How many times have you held up one of your photographic prints in the light of day—actual, real day—and thought That’s not at all what I bargained for? Never? Well that’s good. You must be one of the lucky ones, or one of the blind ones.

Even with the best equipment that money can buy, ICC profiles, spectrophotometers, an iron-clad color management workflow, and a high-end monitor, your eyes are the ultimate judges of your work. But eyes, they don’t work alone; you can’t see anything without light, and the quality of the light will have as much an effect on what you see as the color of the print itself.

I got onto this topic after reading Michael Johnston’s overview of his Viewing Station. All these years I’ve been experimenting with lights in my studio space, let’s call it Single-Serving Photo HQ—or, as my friends call it, my bedroom—and I never once thought to write about it.

After the jump I’ll tell you how to dramatically increase your viewing conditions for about $15.

Michael says he uses one of those clip-on Verilux full-spectrum fluorescent setups. When I started down this path, I hadn’t heard of Verilux specifically, but I was sure I wanted to go fluorescent after being turned off by these so-called “daylight” incandescent bulbs that were nothing more than regular bulbs with bluish glass designed to offset the orange light they actually generate. Michael’s entire lamp, which includes the bulb, cost him around \$80. We can do better than that.

Get a Bulb

I wound up sampling several compact fluorescent bulbs from 1000bulbs.com and eventually decided upon a 100 watt equivalent 5100k model. Here’s a picture of what it looks like, sort of:

There are perhaps four important considerations when looking at bulbs for your viewing environment.

  • Wattage (or equivalent wattage, when talking about fluorescent)—I like my viewing conditions to be fairly bright, so I went with 100 watt equivalent, but you may prefer to go higher or lower.

  • Spectrum—Get a bulb that is classified as “full-spectrum,” meaning that it doesn’t purposefully exclude certain wavelengths.

  • Color temperature—Anything from 5,000K and up should do fine. I prefer 5,100K, you might go as high as 5,400K.

  • Color Rendering Index (CRI)—This method of measuring the color accuracy of a light source has its flaws, but it’s better than guessing; a higher number is better, 100 is perfect.

A Note About CRI

The Color Rendering Index (CRI) is a measure of a light source’s ability to reproduce color. Those of you mathematically inclined or simply curious can read about it on Wikipedia. This particular system has its detractors, but it’s the system most widely used at the moment, and 1000bulbs.com lists the CRI value for most of its bulbs, especially the ones billed as “full-spectrum.”

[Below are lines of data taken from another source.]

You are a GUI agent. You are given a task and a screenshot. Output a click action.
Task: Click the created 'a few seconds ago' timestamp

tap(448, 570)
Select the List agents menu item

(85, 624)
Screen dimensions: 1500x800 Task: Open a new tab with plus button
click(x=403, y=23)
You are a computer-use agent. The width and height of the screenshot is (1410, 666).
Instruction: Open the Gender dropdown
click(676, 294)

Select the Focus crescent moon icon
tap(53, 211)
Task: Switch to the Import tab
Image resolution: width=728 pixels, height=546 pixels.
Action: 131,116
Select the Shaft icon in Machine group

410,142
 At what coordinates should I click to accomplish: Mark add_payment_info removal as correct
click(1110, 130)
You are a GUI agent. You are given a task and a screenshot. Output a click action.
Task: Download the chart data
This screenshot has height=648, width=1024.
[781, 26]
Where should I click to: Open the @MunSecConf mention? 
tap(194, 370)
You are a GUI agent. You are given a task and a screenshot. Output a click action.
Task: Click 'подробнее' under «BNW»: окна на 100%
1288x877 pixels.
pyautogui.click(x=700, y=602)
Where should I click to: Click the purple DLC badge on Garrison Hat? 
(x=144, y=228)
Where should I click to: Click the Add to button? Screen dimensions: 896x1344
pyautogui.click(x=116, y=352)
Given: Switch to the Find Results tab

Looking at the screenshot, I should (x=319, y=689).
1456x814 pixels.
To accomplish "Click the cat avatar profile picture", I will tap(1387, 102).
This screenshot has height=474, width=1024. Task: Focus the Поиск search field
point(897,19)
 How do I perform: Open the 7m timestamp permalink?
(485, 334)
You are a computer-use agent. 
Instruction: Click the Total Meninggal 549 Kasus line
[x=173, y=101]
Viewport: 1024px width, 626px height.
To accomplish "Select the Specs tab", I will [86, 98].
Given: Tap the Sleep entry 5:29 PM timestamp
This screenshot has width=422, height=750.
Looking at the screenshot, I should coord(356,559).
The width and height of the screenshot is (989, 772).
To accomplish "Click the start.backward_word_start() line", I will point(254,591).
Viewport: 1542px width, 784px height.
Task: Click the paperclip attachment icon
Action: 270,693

The Verilux bulbs that you find in systems such as Michael’s rate around 86 and up on the CRI scale. The bulb I chose scores an 82, which by all accounts should be good enough for any normal person. Some halogen bulbs are rated 100, which is as accurate as a light source can be on that scale, but halogen is expensive, hot, and may be too bright for some people.

23 Watt, full-spectrum, 5100K CFL from 1000bulbs.com: $5.71

Get a Lamp

What good is a bulb without a lamp to screw it into? Perhaps you have a spare lamp somewhere in your house that you can use, but if you don’t, do not despair. I went down to the home improvement store and picked up a simple work light (sometimes also called a painter’s light or a clip light). Here is a pretty basic one offered at Lowe’s; I don’t remember where I got mine.

Simple clip-on work light: $7.48

Clip it onto something, such as your apartment’s fashionably painted structural beams, and away you go!

I actually bought three bulbs, three work lights, and plugged them all into a single power strip so I can turn them on and off with one switch and light my whole computer area. It’s very helpful to be able to lay prints out on top of the printer or on my desk and have the same quality of light everywhere.

You will definitely see a difference in the appearance of your prints as you move them from one light source to another. Nearly every print will have some variation in the way it reacts to light. Some inkjet inks are known to be rather more prone to this change in appearance (which is called metamerism), such as Epson K2 (the inks I use). It’s not necessarily a bad thing, but as an artist you need to be aware of the possible ways in which your work will be viewed and whether you are satisfied with the work’s performance.

So there you go. A full-spectrum viewing solution for less than $15.